• **Goal**
Convert the listing from the line containing "Screen dimensions: 1456x819" through the line containing "Action: point(733,318)", both included, into a Markdown table with the columns Row and Line. Leave out blank lines.

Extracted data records
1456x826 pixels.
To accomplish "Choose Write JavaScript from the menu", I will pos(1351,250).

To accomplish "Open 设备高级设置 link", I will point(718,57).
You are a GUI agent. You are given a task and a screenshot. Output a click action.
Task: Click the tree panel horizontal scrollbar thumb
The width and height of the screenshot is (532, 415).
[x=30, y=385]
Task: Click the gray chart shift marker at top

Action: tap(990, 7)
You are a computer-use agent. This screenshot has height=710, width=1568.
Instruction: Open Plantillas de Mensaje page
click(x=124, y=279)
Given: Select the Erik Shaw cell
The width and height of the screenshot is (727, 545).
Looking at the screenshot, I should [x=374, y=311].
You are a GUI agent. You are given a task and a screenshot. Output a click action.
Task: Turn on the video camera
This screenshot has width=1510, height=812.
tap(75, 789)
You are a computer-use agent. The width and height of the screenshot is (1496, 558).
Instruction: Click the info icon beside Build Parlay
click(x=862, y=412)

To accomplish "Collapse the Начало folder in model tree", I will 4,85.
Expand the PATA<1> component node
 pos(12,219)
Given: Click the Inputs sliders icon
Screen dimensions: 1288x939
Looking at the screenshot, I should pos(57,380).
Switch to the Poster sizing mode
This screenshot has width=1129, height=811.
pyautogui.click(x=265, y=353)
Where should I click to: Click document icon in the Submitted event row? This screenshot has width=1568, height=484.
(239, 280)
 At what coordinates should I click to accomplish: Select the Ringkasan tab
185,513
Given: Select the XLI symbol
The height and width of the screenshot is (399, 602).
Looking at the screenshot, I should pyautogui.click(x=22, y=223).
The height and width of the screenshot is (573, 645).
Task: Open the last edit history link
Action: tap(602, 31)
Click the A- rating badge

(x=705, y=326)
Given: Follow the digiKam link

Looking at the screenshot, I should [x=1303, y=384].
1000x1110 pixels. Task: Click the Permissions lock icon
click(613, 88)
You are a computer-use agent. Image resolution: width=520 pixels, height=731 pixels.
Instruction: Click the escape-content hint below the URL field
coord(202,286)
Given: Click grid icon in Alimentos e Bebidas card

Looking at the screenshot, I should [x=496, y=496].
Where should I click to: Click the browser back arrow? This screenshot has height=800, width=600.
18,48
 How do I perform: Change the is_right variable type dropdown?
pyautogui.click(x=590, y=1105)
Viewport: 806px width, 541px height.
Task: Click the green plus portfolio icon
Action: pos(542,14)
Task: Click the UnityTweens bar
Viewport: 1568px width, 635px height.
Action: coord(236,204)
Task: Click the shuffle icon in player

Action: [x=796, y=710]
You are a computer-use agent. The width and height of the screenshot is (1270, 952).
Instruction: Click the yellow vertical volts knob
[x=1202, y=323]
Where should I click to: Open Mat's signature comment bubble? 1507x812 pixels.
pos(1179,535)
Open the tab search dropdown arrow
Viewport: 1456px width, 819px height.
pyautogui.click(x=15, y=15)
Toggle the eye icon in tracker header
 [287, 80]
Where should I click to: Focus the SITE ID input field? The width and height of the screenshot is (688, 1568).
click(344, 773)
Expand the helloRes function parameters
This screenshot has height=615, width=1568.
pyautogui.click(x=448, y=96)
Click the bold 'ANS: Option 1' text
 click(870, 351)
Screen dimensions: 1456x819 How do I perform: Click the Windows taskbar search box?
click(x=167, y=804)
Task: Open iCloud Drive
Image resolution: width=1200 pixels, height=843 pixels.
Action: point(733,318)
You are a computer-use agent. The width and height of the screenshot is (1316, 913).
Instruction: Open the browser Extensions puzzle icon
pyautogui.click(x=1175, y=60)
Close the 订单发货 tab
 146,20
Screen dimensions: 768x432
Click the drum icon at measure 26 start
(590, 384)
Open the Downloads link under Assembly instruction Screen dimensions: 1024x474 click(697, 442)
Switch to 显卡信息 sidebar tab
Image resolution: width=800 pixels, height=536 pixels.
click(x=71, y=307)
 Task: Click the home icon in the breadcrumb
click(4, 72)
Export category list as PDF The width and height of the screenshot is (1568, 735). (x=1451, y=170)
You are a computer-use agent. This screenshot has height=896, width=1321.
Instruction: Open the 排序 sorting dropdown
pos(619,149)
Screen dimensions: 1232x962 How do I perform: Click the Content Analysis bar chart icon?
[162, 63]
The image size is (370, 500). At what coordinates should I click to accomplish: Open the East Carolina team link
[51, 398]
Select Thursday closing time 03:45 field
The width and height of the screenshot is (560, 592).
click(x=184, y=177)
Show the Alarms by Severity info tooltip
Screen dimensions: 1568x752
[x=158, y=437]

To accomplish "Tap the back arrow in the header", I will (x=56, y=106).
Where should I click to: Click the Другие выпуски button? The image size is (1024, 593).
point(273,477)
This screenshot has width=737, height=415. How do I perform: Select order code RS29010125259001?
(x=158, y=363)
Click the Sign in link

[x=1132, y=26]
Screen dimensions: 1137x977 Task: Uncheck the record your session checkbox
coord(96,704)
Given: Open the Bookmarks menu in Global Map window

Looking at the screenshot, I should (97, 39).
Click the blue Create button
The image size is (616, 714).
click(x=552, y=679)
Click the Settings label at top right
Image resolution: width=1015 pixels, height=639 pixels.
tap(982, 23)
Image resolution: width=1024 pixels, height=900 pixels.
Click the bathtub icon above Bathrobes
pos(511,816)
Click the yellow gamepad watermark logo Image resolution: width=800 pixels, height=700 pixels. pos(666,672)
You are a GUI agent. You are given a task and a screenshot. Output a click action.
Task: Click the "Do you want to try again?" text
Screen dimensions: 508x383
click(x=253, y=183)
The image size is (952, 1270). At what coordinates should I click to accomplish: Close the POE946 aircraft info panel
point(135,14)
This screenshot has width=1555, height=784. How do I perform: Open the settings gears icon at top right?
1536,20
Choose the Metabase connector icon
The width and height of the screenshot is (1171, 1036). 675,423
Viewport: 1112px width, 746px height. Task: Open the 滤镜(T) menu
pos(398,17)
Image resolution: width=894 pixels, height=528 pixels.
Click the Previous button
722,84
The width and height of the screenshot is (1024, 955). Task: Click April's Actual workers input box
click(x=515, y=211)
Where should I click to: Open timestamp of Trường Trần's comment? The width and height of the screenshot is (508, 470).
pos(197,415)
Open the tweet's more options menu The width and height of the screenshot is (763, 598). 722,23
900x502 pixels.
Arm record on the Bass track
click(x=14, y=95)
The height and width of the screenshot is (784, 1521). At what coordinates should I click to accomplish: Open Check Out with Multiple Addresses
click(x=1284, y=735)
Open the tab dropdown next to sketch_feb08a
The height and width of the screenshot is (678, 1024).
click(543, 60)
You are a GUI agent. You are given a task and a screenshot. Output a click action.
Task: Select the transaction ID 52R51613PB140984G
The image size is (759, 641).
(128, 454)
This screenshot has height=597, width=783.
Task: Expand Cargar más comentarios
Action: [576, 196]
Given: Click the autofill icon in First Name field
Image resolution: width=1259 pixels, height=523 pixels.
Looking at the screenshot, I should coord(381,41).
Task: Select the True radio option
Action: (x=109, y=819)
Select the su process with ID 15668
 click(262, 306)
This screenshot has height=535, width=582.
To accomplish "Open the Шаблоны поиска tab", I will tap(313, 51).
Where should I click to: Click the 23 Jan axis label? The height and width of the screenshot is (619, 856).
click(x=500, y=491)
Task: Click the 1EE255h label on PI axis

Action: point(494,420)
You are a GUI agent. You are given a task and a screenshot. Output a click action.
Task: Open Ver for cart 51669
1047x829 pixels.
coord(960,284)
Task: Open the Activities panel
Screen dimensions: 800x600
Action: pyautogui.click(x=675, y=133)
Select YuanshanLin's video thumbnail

• **Response below**
| Row | Line |
|---|---|
| 1 | Screen dimensions: 1456x819 How do I perform: Click the Windows taskbar search box? |
| 2 | click(x=167, y=804) |
| 3 | Task: Open iCloud Drive |
| 4 | Image resolution: width=1200 pixels, height=843 pixels. |
| 5 | Action: point(733,318) |